Look through the listing below for the string "dimensions". Say how many lines hold it, and nothing else.

__________

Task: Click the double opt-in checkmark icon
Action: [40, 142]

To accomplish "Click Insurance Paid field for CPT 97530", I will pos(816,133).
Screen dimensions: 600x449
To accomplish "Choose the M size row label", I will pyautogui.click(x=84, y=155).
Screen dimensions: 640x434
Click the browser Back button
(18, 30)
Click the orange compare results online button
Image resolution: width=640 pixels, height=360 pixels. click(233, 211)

__________

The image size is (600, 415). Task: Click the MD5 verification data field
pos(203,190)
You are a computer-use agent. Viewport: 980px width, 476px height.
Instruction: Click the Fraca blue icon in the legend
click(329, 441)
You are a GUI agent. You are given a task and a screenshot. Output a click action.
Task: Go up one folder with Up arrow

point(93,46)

__________

> _Exercise response_
2